▶ EXTRAIT DE PAGE
>>>>

« Big data et défense : quelle approche pour la protection de nos intérêts stratégiques ? »

Le 12 janvier dernier, le comité Armée du Futur de l’ANAJ-IHEDN a invité deux experts de Sopra Steria, Laurent GALLO, Directeur du pôle sécurité intérieure, et Alexandre PAPAEMMANUEL, Directeur commercial renseignement et sécurité intérieure, pour débattre d’une question sensible : « Big Data et défense : quelle approche pour la protection de nos intérêts stratégiques ? »

Ils ont dressé un panorama du big data dans la défense aujourd’hui, avant d’en décrire les principaux enjeux et d’énoncer des pistes de réflexion permettant de garantir les intérêts stratégiques de notre pays à l’aune de ce nouveau contexte.

« We have owned the Internet. Our companies have created it, expanded it, perfected it, in ways they (Europeans) can’t compete. And oftentimes what is portrayed as high-minded positions on issues sometimes is designed to carve out their commercial interests. » – Barack Obama, février 2015(1).

S’il peut paraître arrogant, ce constat dressé par Barack Obama est bien réel : les Etats-Unis règnent sans partage sur le numérique, via une myriade d’entreprises au premier rang desquelles figurent Google, Apple, Facebook et Amazon, regroupées sous l’acronyme GAFA. La France est-elle consciente que la souveraineté est aussi numérique ?

La France, pourtant en pointe avec la révolution « Minitel » qui parait aujourd’hui bien lointaine, semble avoir mal négocié le virage du numérique. Ce « raté » nous place aujourd’hui dans une situation peu enviable, car de dépendance vis-à-vis des géants du secteur, notamment américains, alors que la souveraineté numérique s’impose désormais comme un intérêt stratégique majeur.

En effet, pour la Défense comme pour d’autres secteurs, le big data est une ressource précieuse : soutien logistique (supply chain en OPEX), aide à la décision, planification, renseignement territorial, gestion de crises, safe cities … Les usages, déjà multiples, connaissent en outre une croissance exponentielle, à la mesure des développements informatiques et technologiques.

<<<<

Entrées sur la recherche de mots et d'éléments:
>>>>

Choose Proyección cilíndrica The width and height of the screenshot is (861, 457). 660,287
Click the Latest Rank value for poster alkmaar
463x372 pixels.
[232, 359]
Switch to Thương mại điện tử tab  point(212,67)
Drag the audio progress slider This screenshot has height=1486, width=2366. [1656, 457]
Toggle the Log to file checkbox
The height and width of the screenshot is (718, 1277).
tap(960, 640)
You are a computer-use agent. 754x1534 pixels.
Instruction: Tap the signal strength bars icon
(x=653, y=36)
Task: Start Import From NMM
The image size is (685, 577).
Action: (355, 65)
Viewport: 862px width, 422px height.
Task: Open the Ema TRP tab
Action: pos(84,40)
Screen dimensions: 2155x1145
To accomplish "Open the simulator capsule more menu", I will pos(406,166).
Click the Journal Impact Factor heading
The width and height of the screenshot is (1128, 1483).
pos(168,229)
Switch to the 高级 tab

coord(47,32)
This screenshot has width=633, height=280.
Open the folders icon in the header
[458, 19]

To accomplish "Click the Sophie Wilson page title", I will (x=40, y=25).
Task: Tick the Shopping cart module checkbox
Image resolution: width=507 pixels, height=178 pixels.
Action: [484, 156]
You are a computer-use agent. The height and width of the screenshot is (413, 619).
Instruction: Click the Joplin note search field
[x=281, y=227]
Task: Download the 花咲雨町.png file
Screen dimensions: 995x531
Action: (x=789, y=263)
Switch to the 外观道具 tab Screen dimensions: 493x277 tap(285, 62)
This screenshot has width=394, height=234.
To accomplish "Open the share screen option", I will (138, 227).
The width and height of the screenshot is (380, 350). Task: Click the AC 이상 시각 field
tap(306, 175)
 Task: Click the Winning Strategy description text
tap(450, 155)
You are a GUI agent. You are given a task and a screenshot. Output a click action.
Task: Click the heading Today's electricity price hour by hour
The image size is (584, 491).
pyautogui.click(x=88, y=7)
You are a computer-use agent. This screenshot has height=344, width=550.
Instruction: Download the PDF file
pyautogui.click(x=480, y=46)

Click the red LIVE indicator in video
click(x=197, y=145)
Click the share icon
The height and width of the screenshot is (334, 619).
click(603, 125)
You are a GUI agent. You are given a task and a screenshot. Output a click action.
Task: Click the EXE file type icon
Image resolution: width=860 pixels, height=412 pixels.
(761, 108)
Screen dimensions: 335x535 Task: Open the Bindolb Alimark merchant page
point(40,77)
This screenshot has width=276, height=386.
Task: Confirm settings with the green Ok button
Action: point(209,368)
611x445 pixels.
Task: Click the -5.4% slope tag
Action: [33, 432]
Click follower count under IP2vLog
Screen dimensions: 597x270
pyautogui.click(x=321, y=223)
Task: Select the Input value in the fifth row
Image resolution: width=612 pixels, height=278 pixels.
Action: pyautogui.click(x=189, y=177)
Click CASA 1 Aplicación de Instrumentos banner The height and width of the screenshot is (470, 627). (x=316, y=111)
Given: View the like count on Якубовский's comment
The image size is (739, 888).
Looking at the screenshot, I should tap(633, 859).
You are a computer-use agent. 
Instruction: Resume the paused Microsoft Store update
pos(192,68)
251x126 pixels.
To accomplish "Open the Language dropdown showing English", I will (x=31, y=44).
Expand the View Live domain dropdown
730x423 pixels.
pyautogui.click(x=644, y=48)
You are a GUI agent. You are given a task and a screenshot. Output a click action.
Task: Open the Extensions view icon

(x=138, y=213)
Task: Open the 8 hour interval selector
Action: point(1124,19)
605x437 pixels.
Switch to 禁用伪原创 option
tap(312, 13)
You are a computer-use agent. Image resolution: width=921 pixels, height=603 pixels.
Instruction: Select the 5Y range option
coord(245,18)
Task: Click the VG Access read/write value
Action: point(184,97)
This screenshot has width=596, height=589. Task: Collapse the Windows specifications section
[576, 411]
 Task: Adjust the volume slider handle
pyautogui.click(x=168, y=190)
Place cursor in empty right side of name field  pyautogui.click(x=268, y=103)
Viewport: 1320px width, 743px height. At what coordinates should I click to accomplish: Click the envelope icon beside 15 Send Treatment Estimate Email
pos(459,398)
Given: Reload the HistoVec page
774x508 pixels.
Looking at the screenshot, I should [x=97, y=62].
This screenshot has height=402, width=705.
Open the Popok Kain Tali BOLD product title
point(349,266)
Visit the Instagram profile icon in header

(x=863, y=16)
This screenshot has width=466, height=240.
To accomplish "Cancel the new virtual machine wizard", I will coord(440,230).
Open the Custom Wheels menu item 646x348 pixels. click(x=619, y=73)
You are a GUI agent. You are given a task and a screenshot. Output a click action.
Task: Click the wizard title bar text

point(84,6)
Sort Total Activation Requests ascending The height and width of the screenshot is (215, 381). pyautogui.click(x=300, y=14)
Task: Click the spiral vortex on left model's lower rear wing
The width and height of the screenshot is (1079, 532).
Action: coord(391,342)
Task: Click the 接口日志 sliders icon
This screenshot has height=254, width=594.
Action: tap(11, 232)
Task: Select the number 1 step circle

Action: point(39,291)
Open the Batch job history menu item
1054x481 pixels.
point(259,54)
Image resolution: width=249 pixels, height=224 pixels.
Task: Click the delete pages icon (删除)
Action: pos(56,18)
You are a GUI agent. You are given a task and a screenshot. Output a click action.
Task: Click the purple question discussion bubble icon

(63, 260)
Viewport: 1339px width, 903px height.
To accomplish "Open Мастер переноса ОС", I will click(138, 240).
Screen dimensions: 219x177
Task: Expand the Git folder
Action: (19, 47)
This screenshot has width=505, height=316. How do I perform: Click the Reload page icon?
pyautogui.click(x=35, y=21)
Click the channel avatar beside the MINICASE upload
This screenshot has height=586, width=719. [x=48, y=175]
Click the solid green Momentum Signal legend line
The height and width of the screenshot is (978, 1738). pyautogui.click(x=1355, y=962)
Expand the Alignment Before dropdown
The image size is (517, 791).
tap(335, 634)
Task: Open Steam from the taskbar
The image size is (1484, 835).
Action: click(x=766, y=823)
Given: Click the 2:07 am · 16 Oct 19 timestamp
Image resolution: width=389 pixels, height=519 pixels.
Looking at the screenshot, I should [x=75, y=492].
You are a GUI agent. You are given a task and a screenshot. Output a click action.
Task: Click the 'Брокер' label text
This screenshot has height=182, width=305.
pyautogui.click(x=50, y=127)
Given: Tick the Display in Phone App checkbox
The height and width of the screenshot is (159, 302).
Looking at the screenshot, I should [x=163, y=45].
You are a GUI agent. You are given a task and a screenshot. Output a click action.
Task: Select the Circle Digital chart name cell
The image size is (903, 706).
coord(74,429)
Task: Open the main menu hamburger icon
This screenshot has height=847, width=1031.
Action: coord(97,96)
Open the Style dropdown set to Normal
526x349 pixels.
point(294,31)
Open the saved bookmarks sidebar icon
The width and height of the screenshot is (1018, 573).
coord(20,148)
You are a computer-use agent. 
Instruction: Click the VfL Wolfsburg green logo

<<<<

▶ CONSIGNE 1
Dans l'article sur le big data et la défense, quel comité de l'ANAJ-IHEDN a invité les deux experts de Sopra Steria ?
▶ CONSIGNE 2
Citez toutes les entreprises que l'article sur le big data et la défense regroupe sous l'acronyme GAFA.
▶ CONSIGNE 3
Rédigez la suite de l'article sur le big data et la défense après son dernier paragraphe.

▶ RÉSULTAT ATTENDU 1
Le comité Armée du Futur.

▶ RÉSULTAT ATTENDU 2
Google, Apple, Facebook, Amazon

▶ RÉSULTAT ATTENDU 3
Le big data, tout en permettant d’intégrer le citoyen à la gestion de sa propre sécurité, est également une affaire de marketing et de connaissance du consommateur pour les assureurs, grands distributeurs ainsi que les banques. Se pose alors la question de la sécurité qui n’est pas uniquement l’apanage de l’Etat mais bien de tous.

En conclusion, pour que notre pays (re)trouve son rang dans ce domaine, les deux intervenants ont appelé de leurs vœux la création d’une « Equipe de France de la donnée », fruit d’un rapprochement de mondes pour le moment trop frileux les uns envers les autres : industrie, politique, économie, universités, startups…

Le monde du renseignement, par essence opaque, doit lui aussi négocier ce virage. Les agences doivent apprendre à interconnecter leurs bases de données et à mieux communiquer.

Les « pépites françaises » existent dans des secteurs spécifiques, il manque le creuset qui permettrait de les homogénéiser afin d’en sortir le produit fini et demandé, sans oublier une nécessaire clarification du cadre réglementaire.

Les capacités nous les avons. Reste la volonté !

1 Interview pour le site spécialisé Re/Code (http://www.recode.net/2015/2/15/11559056/white-house-red-chair- obama-meets-swisher).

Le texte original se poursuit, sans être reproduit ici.